Table 1 (https://arxiv.org/html/2604.15648#S1.T1) underscores the distinct role of HyperGVL within the landscape of existing benchmarks. Unlike conventional graph-related LVLM benchmarks, HyperGVL delves into higher-order relationships inherent in hypergraphs, surpassing the limitations of ordinary graphs. Additionally, in contrast to text-only hypergraph benchmarks for large language models (LLMs), HyperGVL integrates visual perception effects unique to LVLMs, as well as enhances task diversity and complexity through the inclusion of intricate reasoning challenges. More related works are introduced in Appendix A (https://arxiv.org/html/2604.15648#A1).

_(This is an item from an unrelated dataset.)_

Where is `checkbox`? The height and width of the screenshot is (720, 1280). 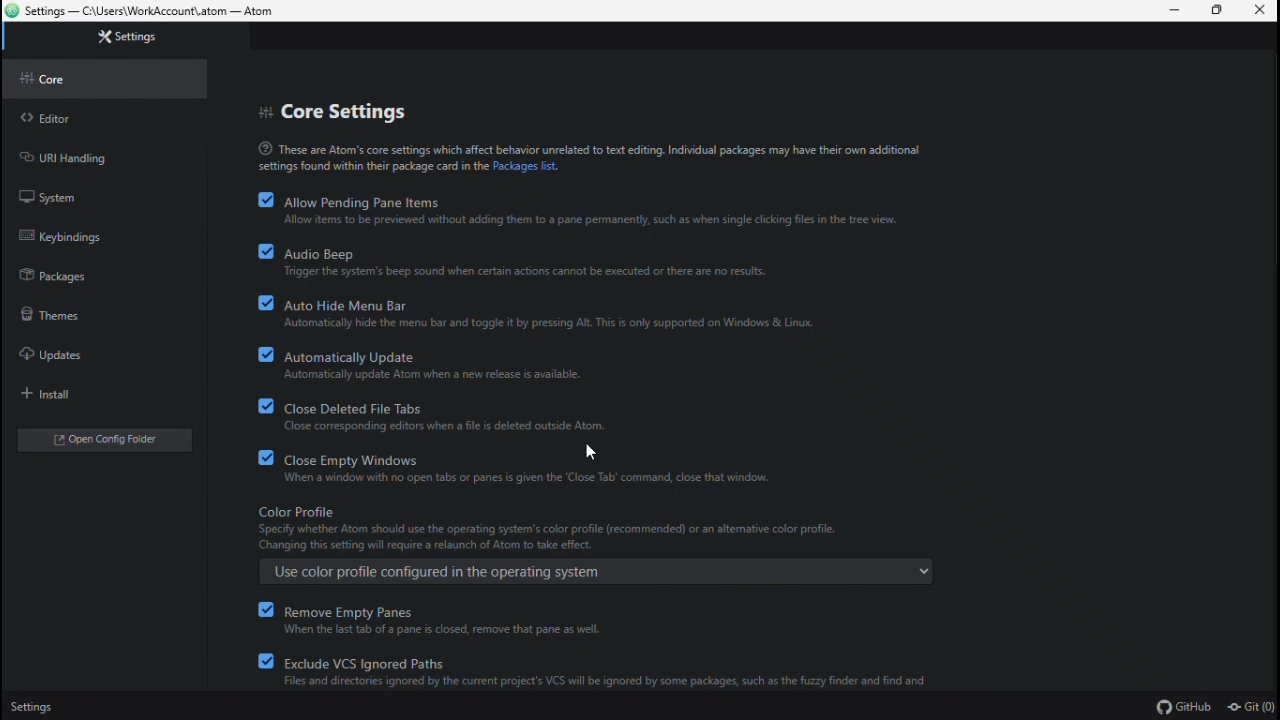
checkbox is located at coordinates (266, 303).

### 2.2 Hypergraph Organization

The hypergraphs in HyperGVL involve meticulous considerations to ensure reasonable organization. First, the HyperGVL benchmark comprises an equal proportion of synthetic and real-world hypergraphs. Synthetic hypergraphs are generated using both random and regular-structured methods, providing a controlled environment for testing. In contrast, real-world hypergraphs are from anonymized citation and protein networks, offering practical insights into real-world applications.

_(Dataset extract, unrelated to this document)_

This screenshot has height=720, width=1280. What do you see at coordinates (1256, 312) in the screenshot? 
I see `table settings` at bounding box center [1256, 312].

To ensure balanced complexity for comprehensive evaluation, we employed the scale partition protocol from Feng et al. (2025b (https://arxiv.org/html/2604.15648#bib.bib5)), and organized hypergraphs by vertex count into three scale groups: small, medium, and large, with a distribution ratio of 1:2:1. This categorization facilitates the assessment of model performance across varying levels of complexity. Detailed descriptions of the processes used to obtain these hypergraphs are provided in Appendix B (https://arxiv.org/html/2604.15648#A2).

### 2.3 Benchmark Tasks

In this section, we introduce the tasks with design considerations in HyperGVL.

#### 2.3.1 Design Principle

The tasks in HyperGVL are designed around two core dimensions: assessed capability and response type.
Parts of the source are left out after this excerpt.